Игла, иголочка моя,Прошу тебя, иголка,Найди ее, молю тебя,Мою страну из шелка.Один стежок, другой стежок –Течет река, идет снежок…Там изумрудные поля,Лазоревые дали,Там все, о чем мечтаю я,Там горя не видали.Один стежок, другой стежок –Танцуй, иголка, мой дружок…

Работу я заканчивала при свете свечи. Я почти не заметила, как прошел день, как, отмеряя время, проехались солнечные квадраты по каменному полу светелки. Вставая только затем, чтобы наскоро перекусить и размять косточки, я корпела над самой невероятной, самой сложной работой в моей жизни. В конце концов я подчинила себе шнур (или он вдоволь наигрался со мной) и работа пошла на удивление скоро, но когда, отложив пяльцы в сторону, я смотрела на вышитую неизвестную мне букву, то чувствовала не гордость от хорошо сделанной работы, не радость победы, меня донимало любопытство – что это значит? Похожий на раскидистое дерево или на упрямую бычью голову знак выглядел не просто внушительно – от него исходила уверенность, сила, надежность и непоколебимость…

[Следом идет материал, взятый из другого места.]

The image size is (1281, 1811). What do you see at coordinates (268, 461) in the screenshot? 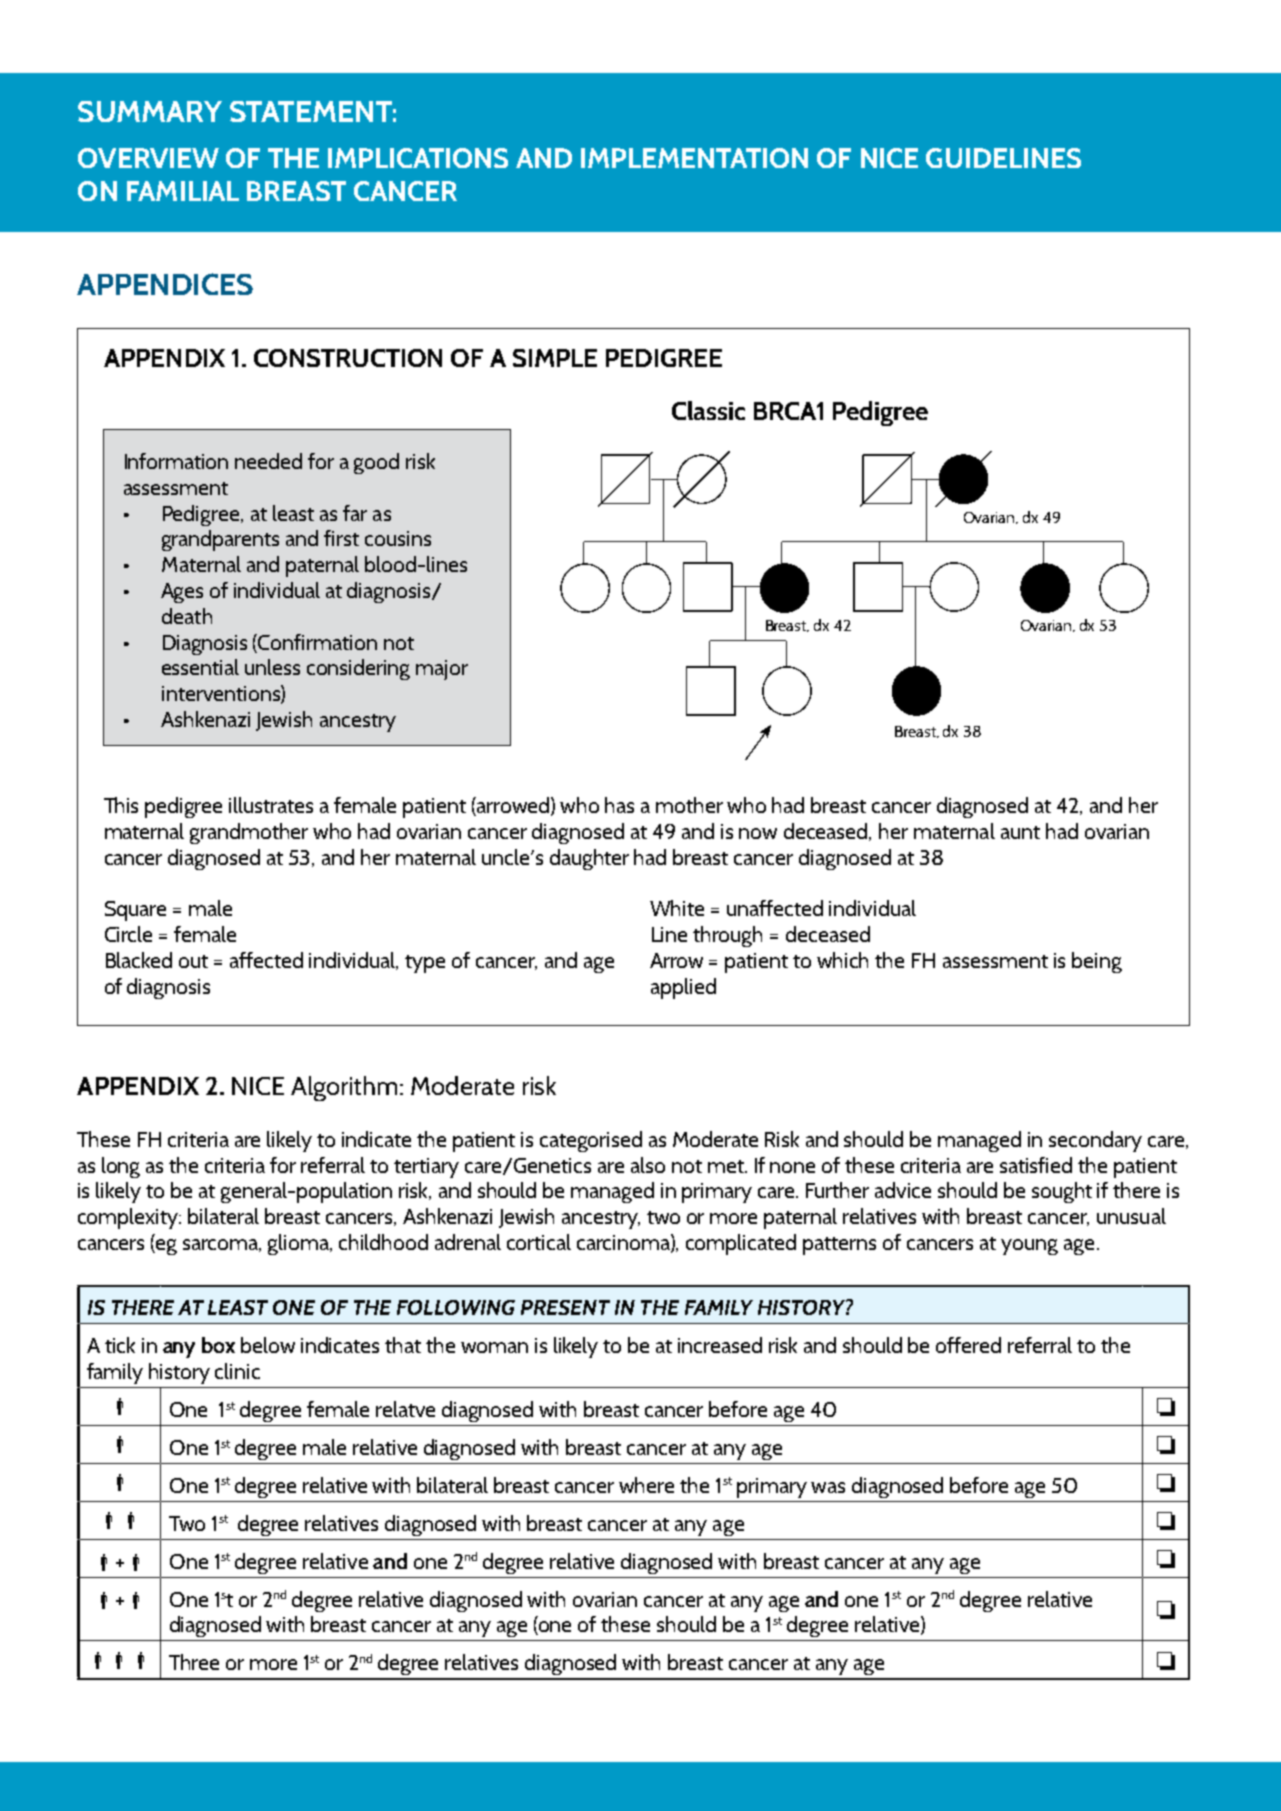
I see `needed` at bounding box center [268, 461].
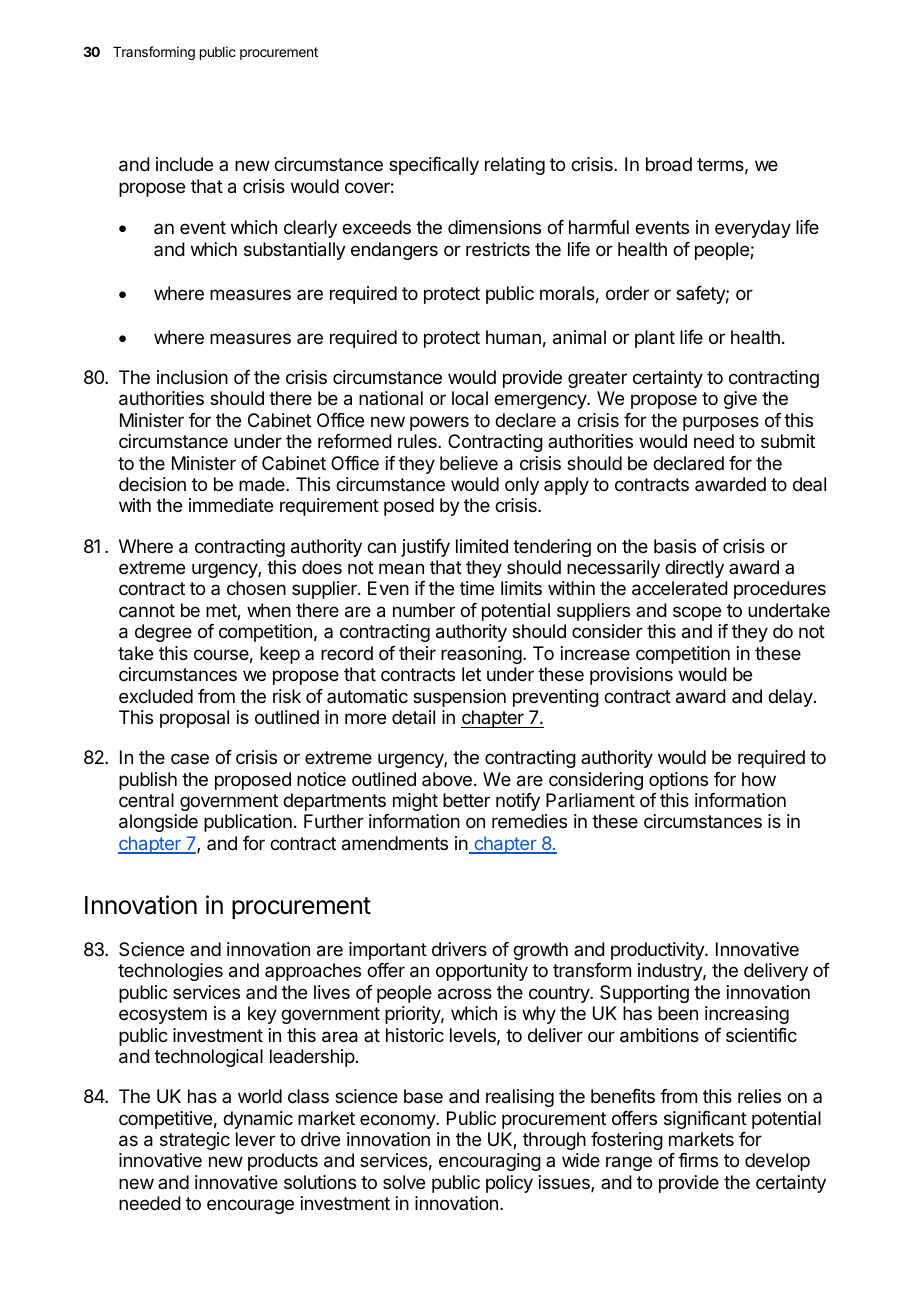 The width and height of the page is (924, 1308). What do you see at coordinates (250, 1206) in the page?
I see `encourage` at bounding box center [250, 1206].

Ни один человек в мире не смог бы меня убедить, что шнур самый обычный, буква есть просто буква, а моя работа будет повешена в рамочке на стенке. Нет, здесь было много больше того, что можно увидеть глазами. Здесь попахивало колдовством, и это приводило меня в ужас. Подтверждались мои худшие опасения, вдоволь перестиранные за время моего путешествия к замку.

Но как бы меня ни донимали самые невероятные догадки, я уснула, едва добравшись до подушки, остро и почему-то тревожно пахнущей травами.